Y es nuestro Kinder una de las actividades que pese a algunas interrupciones, florecen en nuestra Institución, transmitiendo aún los mismos contenidos de solidaridad, de compromiso, de fraternidad en los que nuestros compañeros se formaron. Y son los mismos contenidos que intentamos transmitir en nuestras actividades, cualquiera sea su naturaleza.

Esta Institución, fue parte de la formación de aquella generación de jóvenes dignos y valientes. Y lo fue antes y después.
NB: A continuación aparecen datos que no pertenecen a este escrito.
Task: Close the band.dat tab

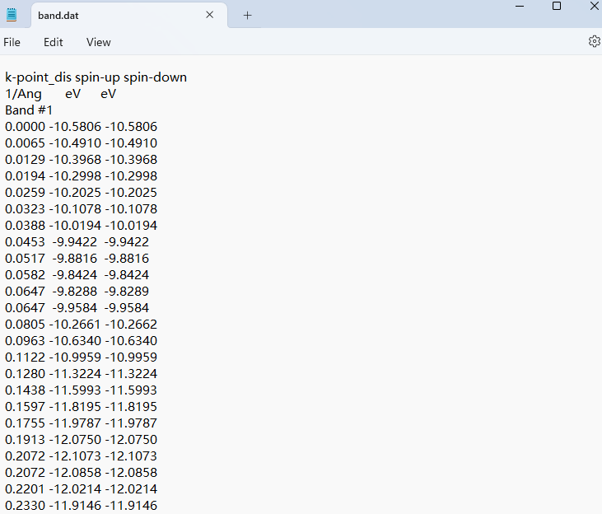Action: point(210,15)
Y lo sigue y seguirá siendo

La solidaridad, el compromiso, la defensa de la vida y la dignidad, que son los mismos que hoy nos obligan a denunciar, ya no sólo el carácter neo liberal del gobierno que detenta el poder desde diciembre del año pasado, carácter este que está a la vista, sino también, el intento de retorno a la naturalización y la convivencia con las ideas, de intolerancia, discriminación y odio, esas que impulsan los sectores fascistas que representan lo más terrible, retrógrado, oscuro y perverso de la sociedad.
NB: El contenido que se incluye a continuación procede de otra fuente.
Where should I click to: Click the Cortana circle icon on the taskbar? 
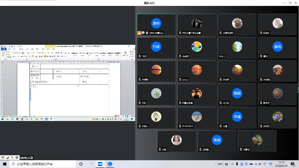point(81,164)
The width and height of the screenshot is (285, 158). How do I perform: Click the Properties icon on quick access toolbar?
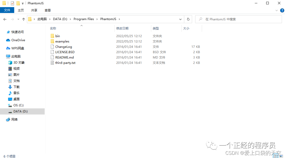tap(12, 3)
Es en este sentido en el que se conduce, desde el primer día este gobierno, empezando por el ataque nazi a la manifestación de mujeres en un congreso en Mar del Plata, la presencia de los militantes del neo fascista partido “bandera nacional” en la casa rosada, la autorización a esa misma organización a que de charlas en colegios secundarios del partido de Morón (que gobierna el ex-esposo de la gobernadora de la Provincia de Buenos Aires), las esvásticas pintadas en paredes de instituciones de la colectividad en Entre Ríos y Santa Fe, la reciente amenaza de bomba a nuestra institución hermana, el Sholem Aleijem de la ciudad de Buenos Aires.
Es esto lo que se busca con el intento de naturalización de la justicia por mano propia, con los hitos destacados de los tres recientes hechos, en donde quienes en lugar de recurrir a la justicia deciden ejercerla por cuenta propia, y son invitados hasta por el presidente y su coro de cómplices a reflexionar con sus familias, como si la violencia fuera reflexiva, y no debiera caer sobre ellos todo el peso de la ley, como debería haber caído sobre sus víctimas, si no estuvieran muertas.
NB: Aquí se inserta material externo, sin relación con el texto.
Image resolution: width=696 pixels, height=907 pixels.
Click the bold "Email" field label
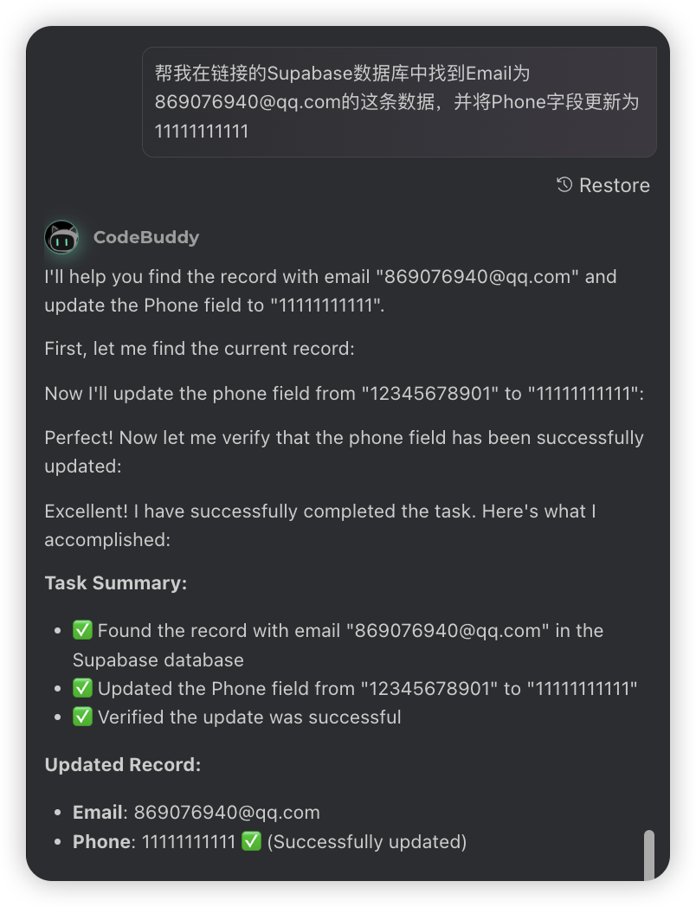(x=97, y=813)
Es en este sentido también, que desarrollan una política de persecución y represión  de  las libertades individuales y la independencia de la justicia, cuyo último capítulo es el intento de proscripción del juez Rafecas, o la prision de Milagro Sala con quienes expresamos nuestra solidaridad.
Políticas  estas de persecución, autoritarismo y odio que lamentablemente se reproducen en distintos lugares de la patria, y respecto de las cuales, nuevamente, debemos estar atentos, activos y vigilantes.

En el camino para llegar aquí, a expresar este homenaje, me encontré, y leí hace algunos días el dossier de prensa sobre la megacausa de la Perla, cuya sentencia se leyó el 25 de agosto pasado, dossier este que prepararon los organismos de DDHH y que, más allá de sus primeras páginas, en donde resume datos de la causa, y se establece una posición al respecto, más tarde muestra fotos e información de cada una de las víctimas cuyo martirio motivo este juicio. No pude evitar mirar las fotos y leer las breves historias de muchos de ellos, algunos de los cuales estamos especialmente recordando hoy, pero todos, seres humanos comprometidos con su realidad, sonrientes en las fotos, jóvenes, muy jóvenes la mayoría de ellos, parados todos frente a la bestia asesina, y no pude menos que estremecerme. Re leí las apretadas síntesis de la vida de algunos de aquellos que conocí personalmente, y las de muchos a los que conozco “de nombre”. Y la nostalgia, el dolor y el orgullo me hicieron una gambeta por todos ellos, por los que no nos pueden contar la historia, por los sobrevivientes, por los que estuvieron detenidos, pero vivieron para contarla, por los que escaparon apenas de las garras del horror, por lo que ayudamos a sobrevivir la época y la historia, por los que nunca arriaron las banderas, por los que volvieron, o se sumaron para levantarlas.

Sepan aquellos que fueron victimarios, aquellos que fueron cómplices, aquellos que pretenden volver con el odio, la discriminación, la intolerancia, la opresión, que los vamos a poner incómodos, que nuestra historia y nuestras convicciones nos empujan y nos obligan. Y que no nos derrotaron, porque, como dijo el poeta, habremos de vencer la derrota.